» Task to complete
Your result should be the lines holding the word "Given", copied from the entries below.

» Entries provided

***

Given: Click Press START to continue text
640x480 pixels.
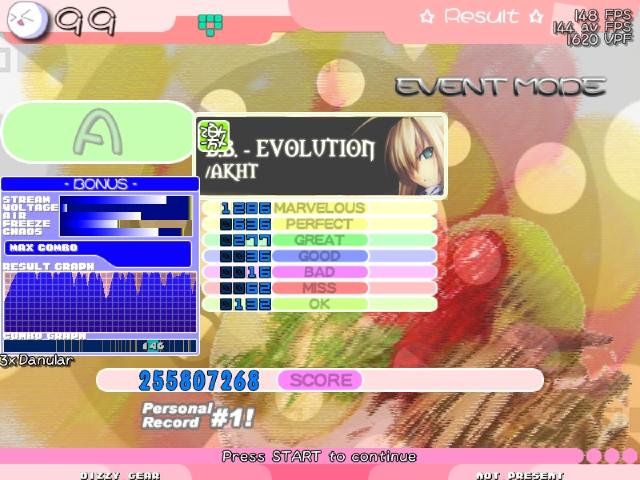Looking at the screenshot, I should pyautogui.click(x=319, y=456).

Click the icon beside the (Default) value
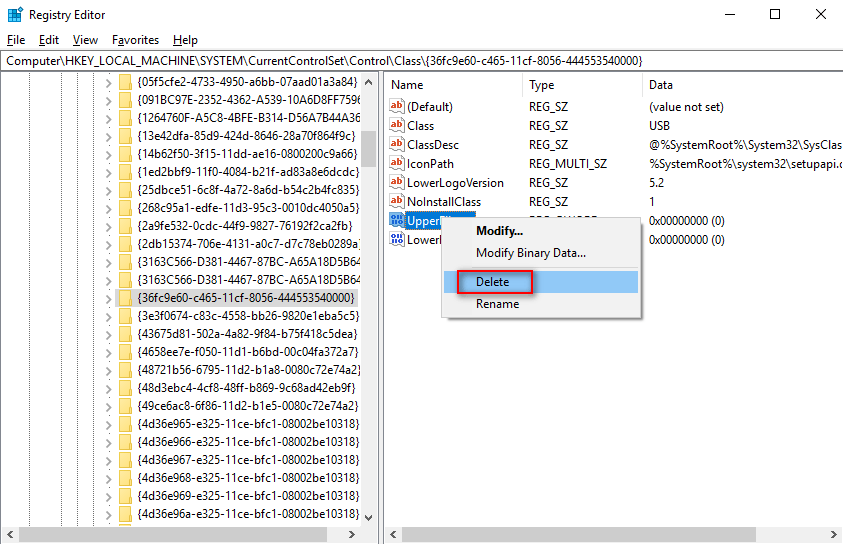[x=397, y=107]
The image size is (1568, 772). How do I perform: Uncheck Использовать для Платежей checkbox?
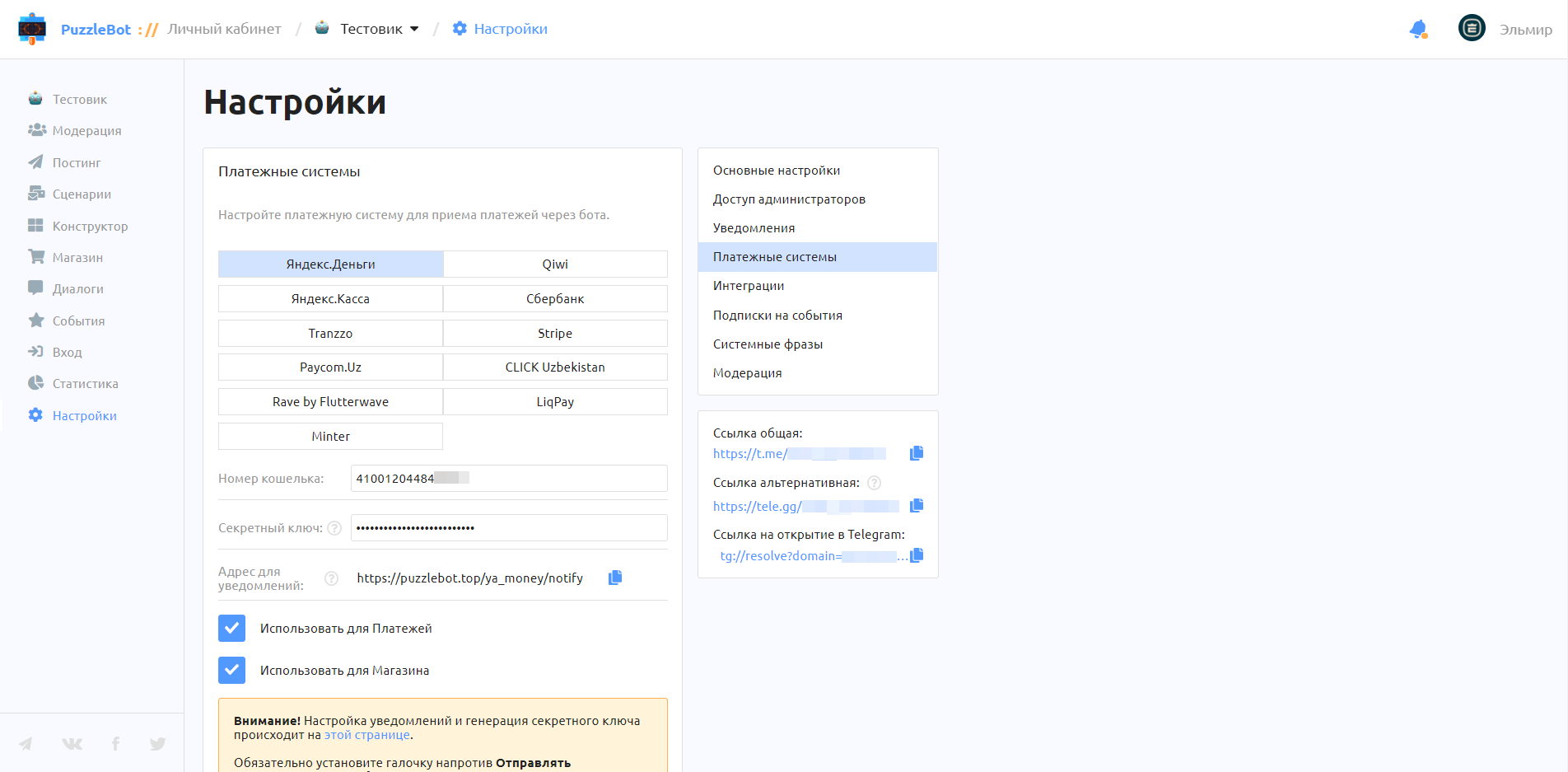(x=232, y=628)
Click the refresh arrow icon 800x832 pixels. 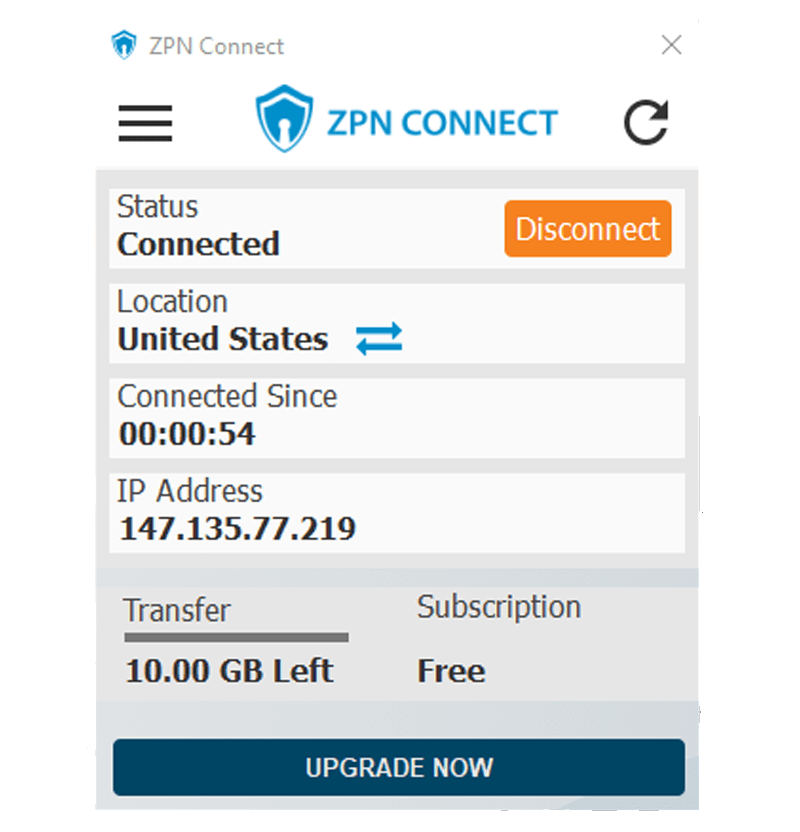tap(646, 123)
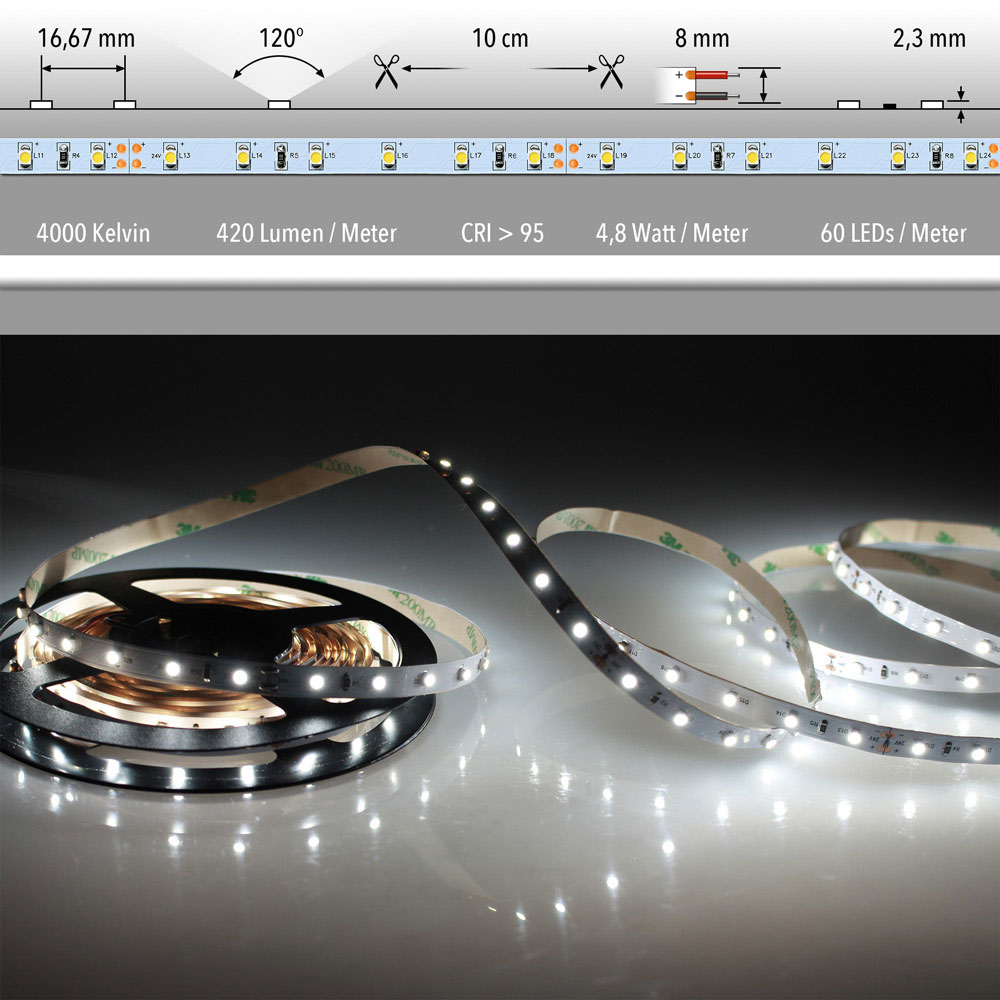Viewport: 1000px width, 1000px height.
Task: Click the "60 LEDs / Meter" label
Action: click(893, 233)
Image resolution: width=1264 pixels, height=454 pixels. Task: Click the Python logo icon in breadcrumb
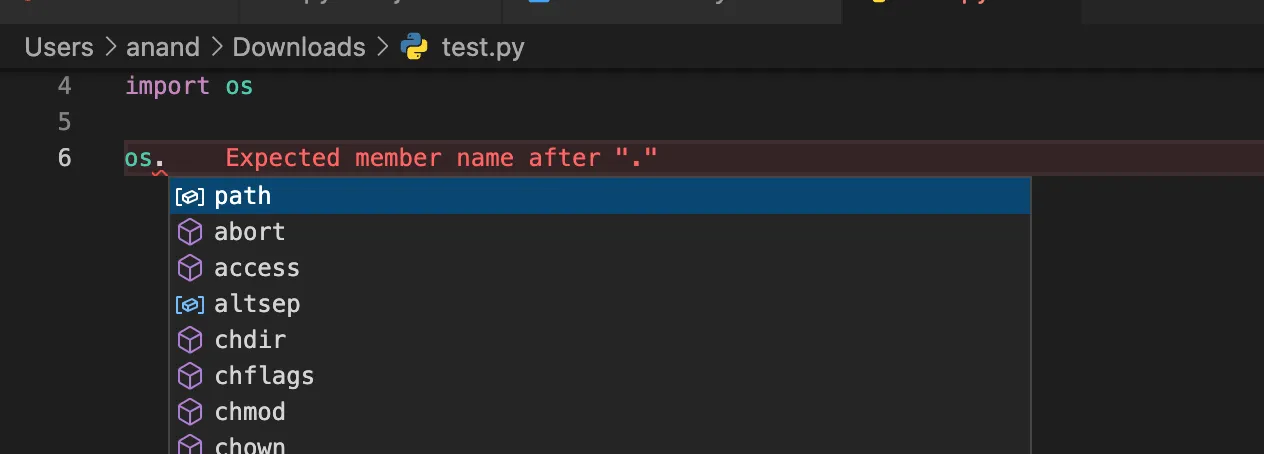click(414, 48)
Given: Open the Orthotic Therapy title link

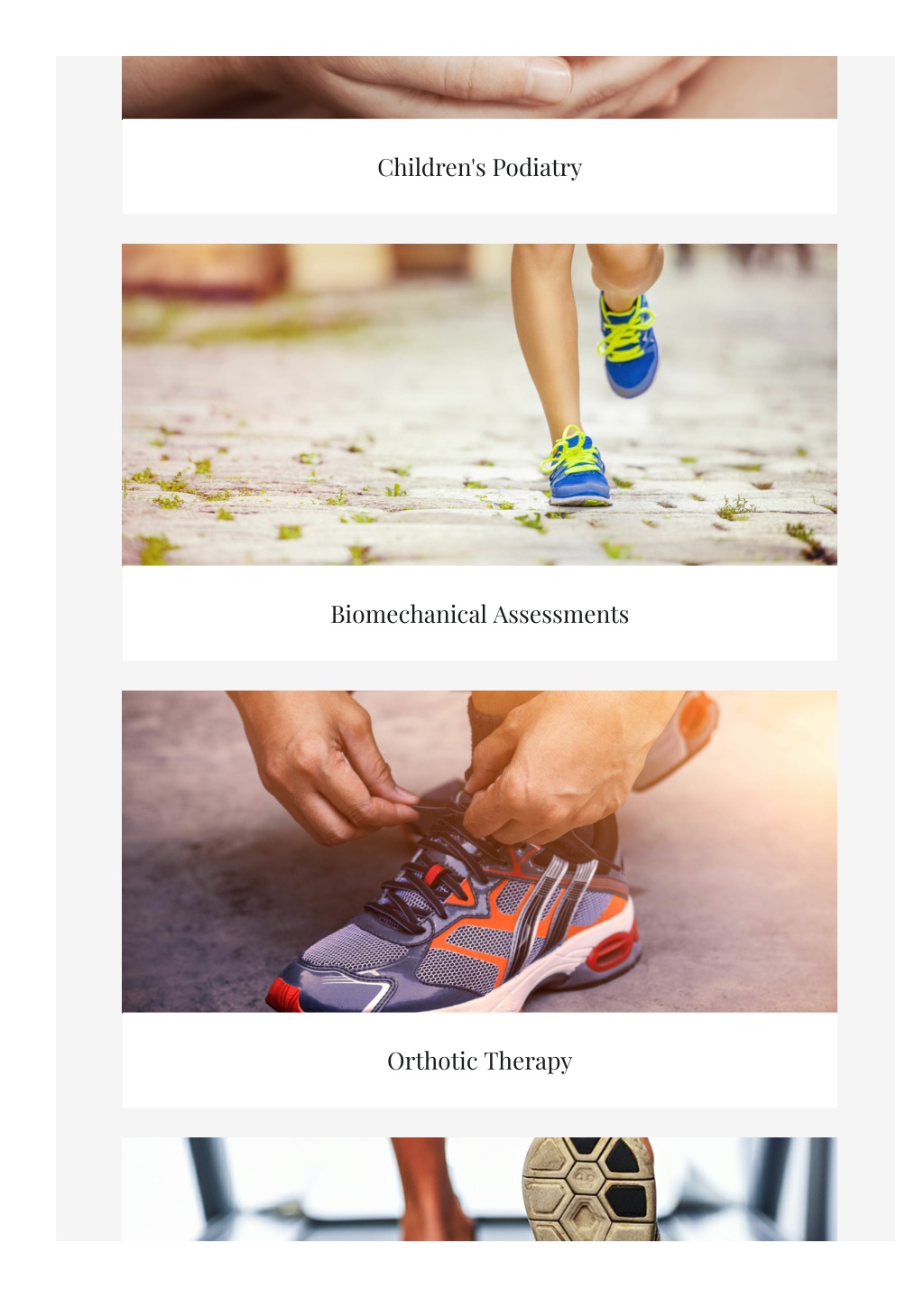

***

» Solution below
Given: Click Press START to continue text
Given: Open the Orthotic Therapy title link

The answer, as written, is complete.